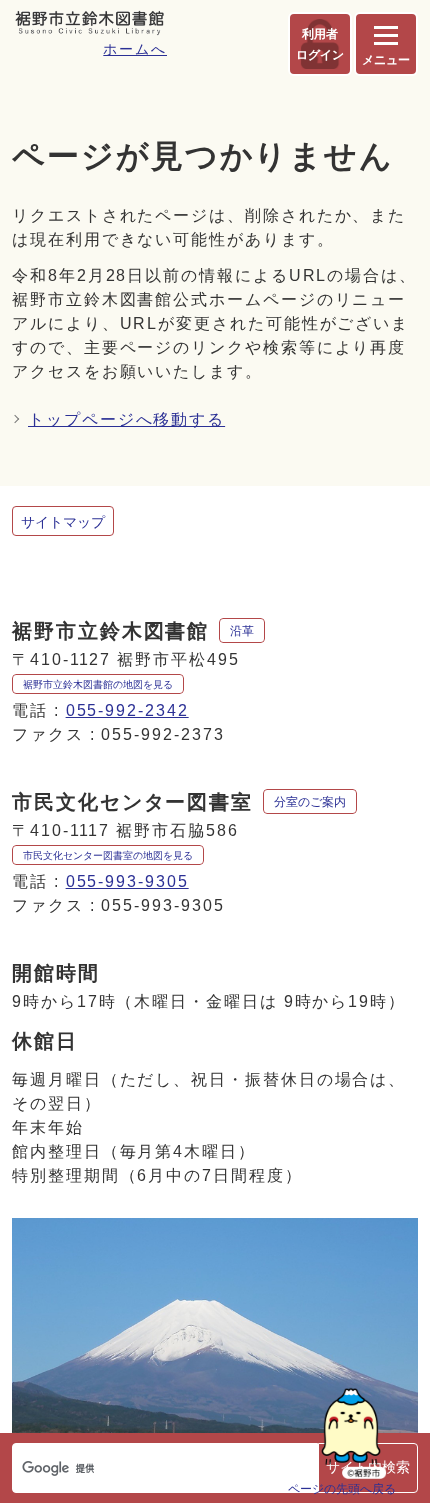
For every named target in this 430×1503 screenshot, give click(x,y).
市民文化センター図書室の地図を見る (108, 855)
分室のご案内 (310, 802)
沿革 (242, 631)
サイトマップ (63, 522)
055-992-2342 (127, 710)
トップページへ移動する (126, 419)
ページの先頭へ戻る (342, 1488)
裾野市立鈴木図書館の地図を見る (98, 684)
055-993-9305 (127, 881)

• Requirement: Repeat every record above exactly. The pictures do not belong in the copy.

• Result of the task:
For every named target in this 430×1503 screenshot, give click(x,y).
市民文化センター図書室の地図を見る (108, 855)
分室のご案内 (310, 802)
沿革 (242, 631)
サイトマップ (63, 522)
055-992-2342 (127, 710)
トップページへ移動する (126, 419)
ページの先頭へ戻る (342, 1488)
裾野市立鈴木図書館の地図を見る (98, 684)
055-993-9305 (127, 881)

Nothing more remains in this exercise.